Commissioning is a critical element for data centers, demonstrating the facility performs as designed. It sets a solid performance baseline, ensures systems act predictably under stress, and reduces risk during operation through a comprehensive and rigorous testing regime that includes key failure and maintenance scenarios to ensure systems operate as expected.
An effective commissioning process includes:
- Early review of design documents to check specifications and drawings detailed enough for installers and commissioners to properly commission equipment and systems
- Developing a quality assurance process to make sure all equipment and systems are commissioned
- Creating and reviewing commissioning procedures and test report templates to ensure that specified- and industry-practice techniques and test equipment are used, expected test results are known prior to testing, and required tests are carried out
- Confirmation that commissioning is conducted in accordance with the agreed procedures through witnessing of testing by experienced and qualified personnel
- Review of test reports to verify expected results have been met
- Development and execution of functional performance to validate that systems function as required under various loading profiles, failure conditions, or input from other systems
- Development and execution of integrated systems tests to validate that the entire building operates as a holistic system and that key data hall environmental and power conditions remain stable under failure or maintenance scenarios
Upgrading existing facilities
The main challenge in brownfield sites is ensuring new systems integrate seamlessly with existing infrastructure without causing interruption or failures to existing operational systems.
Key challenges include:
- Coordinating between site operations, construction, and commissioning teams to ensure smooth integration and minimize disruption
- Aligning software and firmware across old and new systems
- Creating fault scenarios to test responses in live environments without causing outages to operational systems
The stages of commissioning
Commissioning is a multistage journey:
- Design peer review—identifies single points of failure and ensure designs meet project requirements
- Factory testing—ensures equipment is tested before shipment
- Quality assurance inspections—confirms quality and readiness of installation
- Start-up testing—verifies systems operate independently
- Functional performance testing—tests subsystems independently
- Integrated systems testing—assesses end to end system performance
- System handover—provides training and documentation for operations teams
Timing matters
Commissioning agents should be involved from the start of a data center project. This enables issues to be captured progressively, ensuring the facility is delivered on time and operational.
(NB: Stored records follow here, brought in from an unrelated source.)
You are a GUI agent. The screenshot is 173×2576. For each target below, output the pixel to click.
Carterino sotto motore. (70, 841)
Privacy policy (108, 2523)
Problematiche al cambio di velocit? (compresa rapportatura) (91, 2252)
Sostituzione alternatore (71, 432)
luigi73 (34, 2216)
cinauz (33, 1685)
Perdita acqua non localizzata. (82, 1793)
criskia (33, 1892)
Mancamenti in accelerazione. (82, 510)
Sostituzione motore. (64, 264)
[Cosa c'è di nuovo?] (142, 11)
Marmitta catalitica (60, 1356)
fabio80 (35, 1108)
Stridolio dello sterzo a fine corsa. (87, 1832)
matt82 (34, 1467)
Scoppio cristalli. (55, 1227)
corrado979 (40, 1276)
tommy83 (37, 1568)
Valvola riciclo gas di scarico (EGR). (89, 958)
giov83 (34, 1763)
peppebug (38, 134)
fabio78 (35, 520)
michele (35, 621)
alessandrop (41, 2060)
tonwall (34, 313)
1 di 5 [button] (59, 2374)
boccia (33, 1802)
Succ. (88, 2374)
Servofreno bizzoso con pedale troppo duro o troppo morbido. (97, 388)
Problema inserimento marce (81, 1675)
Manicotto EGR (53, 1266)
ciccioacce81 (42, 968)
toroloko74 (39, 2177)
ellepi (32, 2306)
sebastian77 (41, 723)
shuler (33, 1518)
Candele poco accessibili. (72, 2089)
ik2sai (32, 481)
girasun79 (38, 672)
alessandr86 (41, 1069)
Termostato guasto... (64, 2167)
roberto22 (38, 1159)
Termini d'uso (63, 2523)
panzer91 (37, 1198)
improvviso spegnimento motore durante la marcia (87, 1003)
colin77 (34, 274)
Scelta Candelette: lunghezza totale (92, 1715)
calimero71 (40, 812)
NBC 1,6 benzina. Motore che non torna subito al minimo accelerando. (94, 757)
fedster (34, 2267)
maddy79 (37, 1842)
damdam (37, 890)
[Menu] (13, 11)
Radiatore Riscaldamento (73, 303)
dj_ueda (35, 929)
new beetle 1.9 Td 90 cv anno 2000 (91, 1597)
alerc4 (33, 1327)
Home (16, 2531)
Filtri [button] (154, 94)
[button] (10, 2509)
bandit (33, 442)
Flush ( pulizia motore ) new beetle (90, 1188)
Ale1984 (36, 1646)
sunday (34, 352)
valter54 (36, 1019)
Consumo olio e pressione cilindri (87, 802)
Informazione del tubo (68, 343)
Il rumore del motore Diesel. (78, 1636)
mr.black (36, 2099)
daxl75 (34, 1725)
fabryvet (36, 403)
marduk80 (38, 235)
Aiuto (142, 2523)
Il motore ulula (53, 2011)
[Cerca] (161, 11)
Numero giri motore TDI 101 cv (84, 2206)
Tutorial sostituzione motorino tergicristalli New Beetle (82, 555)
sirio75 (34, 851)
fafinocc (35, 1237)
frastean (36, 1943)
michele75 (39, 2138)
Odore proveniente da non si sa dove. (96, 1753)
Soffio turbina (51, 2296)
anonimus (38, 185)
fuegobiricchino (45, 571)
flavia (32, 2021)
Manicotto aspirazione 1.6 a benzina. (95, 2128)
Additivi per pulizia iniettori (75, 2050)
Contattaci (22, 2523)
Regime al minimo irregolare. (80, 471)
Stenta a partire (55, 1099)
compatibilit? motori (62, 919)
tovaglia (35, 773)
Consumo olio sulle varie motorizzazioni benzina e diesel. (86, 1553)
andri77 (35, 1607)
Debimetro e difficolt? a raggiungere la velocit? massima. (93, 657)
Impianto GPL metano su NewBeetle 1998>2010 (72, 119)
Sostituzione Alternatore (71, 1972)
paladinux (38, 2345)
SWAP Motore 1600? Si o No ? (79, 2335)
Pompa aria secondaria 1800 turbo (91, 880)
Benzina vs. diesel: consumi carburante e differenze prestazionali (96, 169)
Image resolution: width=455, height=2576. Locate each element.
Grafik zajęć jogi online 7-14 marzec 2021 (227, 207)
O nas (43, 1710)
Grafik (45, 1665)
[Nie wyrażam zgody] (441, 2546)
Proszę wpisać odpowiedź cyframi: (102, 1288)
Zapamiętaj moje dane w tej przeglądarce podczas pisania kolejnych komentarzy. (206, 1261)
Late involvement often means:
- Critical design flaws being missed, causing stress and last-minute fixes
- Compressed timeframes that lead to rushed processes, increase risk of failure, and potential health and safety concerns
- Delays in operational readiness and design compromises
The future of commissioning in data centers
Liquid cooling challenges
Liquid cooling technology (LCT) is shaking things up, as most common designs allow only partial commissioning. You can commission secondary pipework and test coolant distribution units (CDU), but simulating the impact of each rack’s installation is very difficult.
Compare this to traditional mechanical cooling. Commissioning was a one-off activity until major repair or modification. With direct-to-chip (D2C) cooling, equipment may need to be recommissioned for every new piece of hardware, although this depends on the design and amount of redundancy implemented on day one.
Liquid cooling systems require purging and careful monitoring of coolant concentration, flow rates, and temperatures. While purging can be localized, this can present issues for systems that are online.
Different manufacturers also have varying flow rates and pressure requirements, adding complexity.
Another challenge is testing for water-cooled solutions. This calls for specialized load banks that are only now becoming available. The commissioning industry is essentially starting from ground zero here, meaning future commissioning requires careful planning and meticulous recordkeeping to ensure consistency in system performance.
Digital record keeping
Recordkeeping is evolving fast and digital recordkeeping will play an even bigger role as digital twins—virtual models replicating real facilities—become more prominent. These will make future design changes and expansions much easier to plan and execute.
An ongoing process
Commissioning is a strategic, ongoing process that plays a vital role in keeping data centers reliable and resilient. As technology evolves, we need to stay curious, precise, and adaptable—always ready for the next challenge.